The commercial sector, however, doesn’t anticipate being left in NCT’s dust. William Mattes, senior science director at Gene Logic, said that the company is keeping an eye on the project, and expects that it will be at least two or three years before the first CEBS data becomes available. While the “lofty goals” of the project are admirable, Mattes said, he noted that integrating the variety of data types involved is “problematic,” and Gene Logic does not have plans at this time to incorporate proteomics or metabonomics data into its content offering.

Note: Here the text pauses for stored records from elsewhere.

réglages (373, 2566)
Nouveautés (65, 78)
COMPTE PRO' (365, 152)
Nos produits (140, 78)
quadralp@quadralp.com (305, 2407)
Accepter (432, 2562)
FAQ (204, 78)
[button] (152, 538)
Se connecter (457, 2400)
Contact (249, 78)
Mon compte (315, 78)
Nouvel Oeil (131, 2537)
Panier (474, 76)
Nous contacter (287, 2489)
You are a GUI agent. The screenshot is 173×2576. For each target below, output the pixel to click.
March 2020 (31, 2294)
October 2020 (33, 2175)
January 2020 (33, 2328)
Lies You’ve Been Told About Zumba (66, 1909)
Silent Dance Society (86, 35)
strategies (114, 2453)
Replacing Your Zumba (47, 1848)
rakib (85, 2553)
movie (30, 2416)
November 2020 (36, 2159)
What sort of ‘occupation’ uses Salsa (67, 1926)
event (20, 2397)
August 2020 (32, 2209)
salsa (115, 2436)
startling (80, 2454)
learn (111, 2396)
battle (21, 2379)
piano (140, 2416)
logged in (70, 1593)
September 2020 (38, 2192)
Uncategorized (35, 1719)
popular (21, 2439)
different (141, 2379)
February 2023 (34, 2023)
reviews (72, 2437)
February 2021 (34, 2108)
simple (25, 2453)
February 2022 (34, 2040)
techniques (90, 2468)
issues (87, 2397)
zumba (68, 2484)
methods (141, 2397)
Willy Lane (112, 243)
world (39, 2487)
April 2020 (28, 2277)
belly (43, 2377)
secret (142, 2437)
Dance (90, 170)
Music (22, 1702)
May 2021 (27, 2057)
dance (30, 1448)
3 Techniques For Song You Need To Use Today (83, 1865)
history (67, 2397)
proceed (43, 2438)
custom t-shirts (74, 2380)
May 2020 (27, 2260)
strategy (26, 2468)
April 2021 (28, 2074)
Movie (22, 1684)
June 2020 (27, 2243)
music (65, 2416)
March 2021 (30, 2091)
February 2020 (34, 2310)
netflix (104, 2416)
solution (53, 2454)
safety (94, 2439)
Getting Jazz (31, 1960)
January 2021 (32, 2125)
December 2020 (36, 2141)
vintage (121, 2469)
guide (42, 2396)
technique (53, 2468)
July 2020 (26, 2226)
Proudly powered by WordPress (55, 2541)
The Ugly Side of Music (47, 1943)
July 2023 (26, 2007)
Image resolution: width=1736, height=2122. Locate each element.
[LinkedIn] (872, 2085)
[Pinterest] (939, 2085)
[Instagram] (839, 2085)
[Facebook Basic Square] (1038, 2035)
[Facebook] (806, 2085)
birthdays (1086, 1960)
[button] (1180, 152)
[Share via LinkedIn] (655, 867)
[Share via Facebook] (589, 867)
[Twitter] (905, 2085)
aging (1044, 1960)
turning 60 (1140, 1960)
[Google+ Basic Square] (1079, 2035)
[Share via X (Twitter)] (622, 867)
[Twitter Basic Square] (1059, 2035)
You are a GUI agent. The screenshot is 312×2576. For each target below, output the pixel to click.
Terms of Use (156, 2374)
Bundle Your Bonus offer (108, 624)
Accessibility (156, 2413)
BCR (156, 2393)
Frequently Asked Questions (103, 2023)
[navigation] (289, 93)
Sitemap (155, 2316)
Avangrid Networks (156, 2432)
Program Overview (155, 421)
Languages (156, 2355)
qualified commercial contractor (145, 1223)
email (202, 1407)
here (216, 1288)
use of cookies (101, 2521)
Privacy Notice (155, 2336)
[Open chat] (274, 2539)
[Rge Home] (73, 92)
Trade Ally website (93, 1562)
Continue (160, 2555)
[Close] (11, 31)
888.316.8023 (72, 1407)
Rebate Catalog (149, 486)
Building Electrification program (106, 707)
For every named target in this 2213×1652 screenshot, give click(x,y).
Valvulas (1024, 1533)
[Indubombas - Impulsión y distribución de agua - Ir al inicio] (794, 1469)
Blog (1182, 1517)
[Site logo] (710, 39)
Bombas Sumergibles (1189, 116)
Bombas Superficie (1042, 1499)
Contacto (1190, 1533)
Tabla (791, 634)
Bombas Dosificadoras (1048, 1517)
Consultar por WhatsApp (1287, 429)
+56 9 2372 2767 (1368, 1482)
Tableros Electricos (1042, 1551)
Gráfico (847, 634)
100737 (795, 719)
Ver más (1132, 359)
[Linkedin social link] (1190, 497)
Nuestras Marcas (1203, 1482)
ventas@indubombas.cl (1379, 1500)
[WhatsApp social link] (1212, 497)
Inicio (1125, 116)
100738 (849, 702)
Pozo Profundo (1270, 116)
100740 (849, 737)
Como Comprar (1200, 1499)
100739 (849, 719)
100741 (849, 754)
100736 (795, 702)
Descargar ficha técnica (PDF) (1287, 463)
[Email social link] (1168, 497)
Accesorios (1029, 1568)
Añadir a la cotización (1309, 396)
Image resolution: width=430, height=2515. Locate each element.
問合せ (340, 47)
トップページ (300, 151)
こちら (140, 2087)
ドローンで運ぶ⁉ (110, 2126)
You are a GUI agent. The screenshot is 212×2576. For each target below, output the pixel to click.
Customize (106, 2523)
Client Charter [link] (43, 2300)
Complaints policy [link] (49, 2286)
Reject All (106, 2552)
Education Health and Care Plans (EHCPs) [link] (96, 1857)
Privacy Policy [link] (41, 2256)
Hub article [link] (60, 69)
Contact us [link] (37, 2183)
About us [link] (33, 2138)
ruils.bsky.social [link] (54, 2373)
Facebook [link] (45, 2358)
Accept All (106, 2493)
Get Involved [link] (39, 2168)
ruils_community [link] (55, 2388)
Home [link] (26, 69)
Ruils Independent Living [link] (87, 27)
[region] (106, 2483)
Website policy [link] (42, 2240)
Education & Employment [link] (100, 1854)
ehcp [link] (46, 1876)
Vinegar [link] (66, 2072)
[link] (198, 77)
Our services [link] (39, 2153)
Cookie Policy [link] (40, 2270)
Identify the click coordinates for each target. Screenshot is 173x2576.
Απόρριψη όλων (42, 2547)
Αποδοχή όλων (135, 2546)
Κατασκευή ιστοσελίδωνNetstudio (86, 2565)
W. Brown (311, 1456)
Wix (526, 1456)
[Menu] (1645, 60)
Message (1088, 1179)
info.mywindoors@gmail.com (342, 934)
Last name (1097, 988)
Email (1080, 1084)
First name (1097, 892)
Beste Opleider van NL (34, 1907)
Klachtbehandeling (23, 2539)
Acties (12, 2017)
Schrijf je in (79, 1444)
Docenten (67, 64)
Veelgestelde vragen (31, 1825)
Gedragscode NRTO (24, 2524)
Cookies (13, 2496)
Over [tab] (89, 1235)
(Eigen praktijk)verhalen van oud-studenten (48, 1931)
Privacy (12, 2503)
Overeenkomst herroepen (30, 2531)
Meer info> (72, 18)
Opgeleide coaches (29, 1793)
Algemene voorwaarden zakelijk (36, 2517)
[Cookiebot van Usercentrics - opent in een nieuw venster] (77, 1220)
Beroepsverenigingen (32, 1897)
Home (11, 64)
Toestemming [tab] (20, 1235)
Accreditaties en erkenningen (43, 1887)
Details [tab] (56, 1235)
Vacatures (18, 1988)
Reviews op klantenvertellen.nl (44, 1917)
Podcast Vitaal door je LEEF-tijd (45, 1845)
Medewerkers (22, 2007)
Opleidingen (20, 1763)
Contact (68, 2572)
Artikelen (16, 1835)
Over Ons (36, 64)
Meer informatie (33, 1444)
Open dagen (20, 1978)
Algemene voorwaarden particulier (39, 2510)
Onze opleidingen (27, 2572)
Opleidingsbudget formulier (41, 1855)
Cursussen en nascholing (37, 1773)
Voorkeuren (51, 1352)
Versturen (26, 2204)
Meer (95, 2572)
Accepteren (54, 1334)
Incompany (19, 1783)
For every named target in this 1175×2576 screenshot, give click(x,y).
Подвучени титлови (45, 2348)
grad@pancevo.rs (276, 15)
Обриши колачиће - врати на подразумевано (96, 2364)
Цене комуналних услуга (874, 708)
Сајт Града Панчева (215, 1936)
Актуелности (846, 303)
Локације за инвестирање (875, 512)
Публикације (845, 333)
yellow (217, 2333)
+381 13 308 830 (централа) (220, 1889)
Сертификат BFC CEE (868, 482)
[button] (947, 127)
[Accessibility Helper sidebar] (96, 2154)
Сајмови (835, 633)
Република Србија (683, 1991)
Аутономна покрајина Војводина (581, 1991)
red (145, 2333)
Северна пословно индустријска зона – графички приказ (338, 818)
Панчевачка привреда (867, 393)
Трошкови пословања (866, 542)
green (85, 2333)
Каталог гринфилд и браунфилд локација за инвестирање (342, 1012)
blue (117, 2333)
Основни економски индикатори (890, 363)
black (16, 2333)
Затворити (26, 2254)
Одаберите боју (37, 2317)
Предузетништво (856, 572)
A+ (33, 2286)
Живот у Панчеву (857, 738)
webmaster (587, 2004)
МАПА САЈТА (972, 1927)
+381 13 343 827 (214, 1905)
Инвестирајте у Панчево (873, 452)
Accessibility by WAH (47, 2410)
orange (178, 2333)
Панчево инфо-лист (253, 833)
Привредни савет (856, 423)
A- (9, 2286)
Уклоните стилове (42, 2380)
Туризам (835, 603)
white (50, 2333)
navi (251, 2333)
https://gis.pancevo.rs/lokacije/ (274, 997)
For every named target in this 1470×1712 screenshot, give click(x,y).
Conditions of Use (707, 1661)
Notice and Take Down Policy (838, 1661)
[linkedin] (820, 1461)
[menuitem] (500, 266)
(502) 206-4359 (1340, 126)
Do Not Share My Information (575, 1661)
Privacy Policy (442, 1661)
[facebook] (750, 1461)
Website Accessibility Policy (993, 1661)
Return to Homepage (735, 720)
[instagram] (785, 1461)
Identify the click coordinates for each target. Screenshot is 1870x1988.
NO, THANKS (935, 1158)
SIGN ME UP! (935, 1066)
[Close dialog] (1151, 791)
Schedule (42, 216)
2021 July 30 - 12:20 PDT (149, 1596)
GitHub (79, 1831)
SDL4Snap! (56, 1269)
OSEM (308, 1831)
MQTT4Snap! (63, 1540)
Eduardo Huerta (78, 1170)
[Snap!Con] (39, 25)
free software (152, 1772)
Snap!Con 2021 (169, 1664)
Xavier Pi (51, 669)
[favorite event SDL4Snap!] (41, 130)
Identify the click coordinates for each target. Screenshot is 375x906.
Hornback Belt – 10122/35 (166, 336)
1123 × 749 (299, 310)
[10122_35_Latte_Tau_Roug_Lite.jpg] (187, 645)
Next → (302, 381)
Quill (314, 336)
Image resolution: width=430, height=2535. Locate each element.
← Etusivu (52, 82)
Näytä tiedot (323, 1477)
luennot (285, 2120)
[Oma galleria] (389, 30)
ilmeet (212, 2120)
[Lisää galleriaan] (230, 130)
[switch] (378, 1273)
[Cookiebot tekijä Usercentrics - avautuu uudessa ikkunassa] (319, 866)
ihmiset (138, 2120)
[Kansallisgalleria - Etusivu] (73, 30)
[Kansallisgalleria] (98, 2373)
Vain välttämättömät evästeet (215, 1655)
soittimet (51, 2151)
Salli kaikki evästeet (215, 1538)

A further challenge for the CEBS project, Mattes said, is its plan to gather gene expression data from multiple microarray platforms. While that will allow NCT to “cast a wider net” to gather more information, Mattes noted that cross-platform integration remains an unsolved problem within the gene expression community, so the QC hurdles of such an effort are considerable.
Even if CEBS were to catch up and gather as much toxicogenomics data as Gene Logic has on hand, Mattes added that he thinks it’s unlikely that the company will meet the same fate as genomic sequence data providers did once a flood of public data came online. The complexity of gene expression data, and the high degree of variation that exists between platforms and even between experiments, “insulates us from the commoditization that occurred with sequence data,” he said. In fact, the company is in discussions with members of the NCT team about possibly releasing some of its data through CEBS. Mattes said that Gene Logic is considering the possibility, but has not yet arrived at a decision.
Slow but Steady
NCT, meanwhile, is taking a “stepwise” approach toward its long-term vision of a systems toxicology resource. The microarray component of the database is relatively mature, and the project is just now implementing a system for capturing proteomics data from 2D gels, Waters said. Metabonomics will present more of a challenge in future efforts, he said, because standards are just beginning to emerge in that area, but NCT is working closely with Paradigm, EPA, and IBM on a project to integrate metabonomics data with other data in CEBS.
It’s likely that the complete systems toxicology picture will take the full ten years slated for the project to come into focus, but Waters said it should be worth the wait. “Just understanding the component parts of the biological system and their function is probably not going to be adequate in toxicology; we’re going to need to stress-test the system,” he said. “I think it will be a partnership between basic research and what you might call applied research, where we’re actually perturbing the systems with drugs and chemicals, and combining those two types of research in an effort that will eventually lead to systems toxicology.”